§ **Assignment**
Copy out each line below that has the word "مردانه" in it.

[Stored data]
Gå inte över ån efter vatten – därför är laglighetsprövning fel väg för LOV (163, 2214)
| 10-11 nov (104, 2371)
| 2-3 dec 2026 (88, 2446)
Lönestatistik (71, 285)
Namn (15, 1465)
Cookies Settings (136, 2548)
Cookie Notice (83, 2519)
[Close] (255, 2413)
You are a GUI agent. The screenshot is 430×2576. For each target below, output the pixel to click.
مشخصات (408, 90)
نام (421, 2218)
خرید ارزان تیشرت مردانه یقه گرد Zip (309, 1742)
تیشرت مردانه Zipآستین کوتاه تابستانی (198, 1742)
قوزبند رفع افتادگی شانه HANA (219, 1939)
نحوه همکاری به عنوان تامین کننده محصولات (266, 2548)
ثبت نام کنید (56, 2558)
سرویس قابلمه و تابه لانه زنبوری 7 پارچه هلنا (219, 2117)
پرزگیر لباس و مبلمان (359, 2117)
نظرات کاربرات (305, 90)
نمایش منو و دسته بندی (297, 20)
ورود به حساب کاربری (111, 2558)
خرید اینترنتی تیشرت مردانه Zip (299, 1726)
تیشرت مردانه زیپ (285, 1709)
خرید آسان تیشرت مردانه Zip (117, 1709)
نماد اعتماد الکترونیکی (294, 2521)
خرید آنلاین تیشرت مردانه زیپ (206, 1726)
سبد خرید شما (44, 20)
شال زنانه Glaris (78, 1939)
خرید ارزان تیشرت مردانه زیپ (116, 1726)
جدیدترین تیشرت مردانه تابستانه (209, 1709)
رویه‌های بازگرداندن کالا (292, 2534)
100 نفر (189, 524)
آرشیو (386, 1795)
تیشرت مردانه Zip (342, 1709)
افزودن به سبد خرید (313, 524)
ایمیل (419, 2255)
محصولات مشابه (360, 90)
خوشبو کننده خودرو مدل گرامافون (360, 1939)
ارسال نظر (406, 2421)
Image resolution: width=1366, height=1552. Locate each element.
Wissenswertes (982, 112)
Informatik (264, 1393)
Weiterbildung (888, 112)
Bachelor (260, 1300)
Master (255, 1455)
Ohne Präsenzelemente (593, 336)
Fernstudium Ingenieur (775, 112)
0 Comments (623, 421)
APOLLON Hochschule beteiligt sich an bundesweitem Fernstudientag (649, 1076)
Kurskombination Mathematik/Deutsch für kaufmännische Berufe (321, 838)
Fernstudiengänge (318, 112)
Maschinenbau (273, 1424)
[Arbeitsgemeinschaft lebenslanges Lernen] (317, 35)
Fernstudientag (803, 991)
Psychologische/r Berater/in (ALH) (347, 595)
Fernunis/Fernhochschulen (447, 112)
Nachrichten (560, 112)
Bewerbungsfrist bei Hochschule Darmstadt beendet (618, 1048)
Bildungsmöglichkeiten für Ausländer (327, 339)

§ **Reply to the task**
خرید ارزان تیشرت مردانه یقه گرد Zip (309, 1742)
تیشرت مردانه Zipآستین کوتاه تابستانی (198, 1742)
خرید اینترنتی تیشرت مردانه Zip (299, 1726)
تیشرت مردانه زیپ (285, 1709)
خرید آسان تیشرت مردانه Zip (117, 1709)
خرید آنلاین تیشرت مردانه زیپ (206, 1726)
خرید ارزان تیشرت مردانه زیپ (116, 1726)
جدیدترین تیشرت مردانه تابستانه (209, 1709)
تیشرت مردانه Zip (342, 1709)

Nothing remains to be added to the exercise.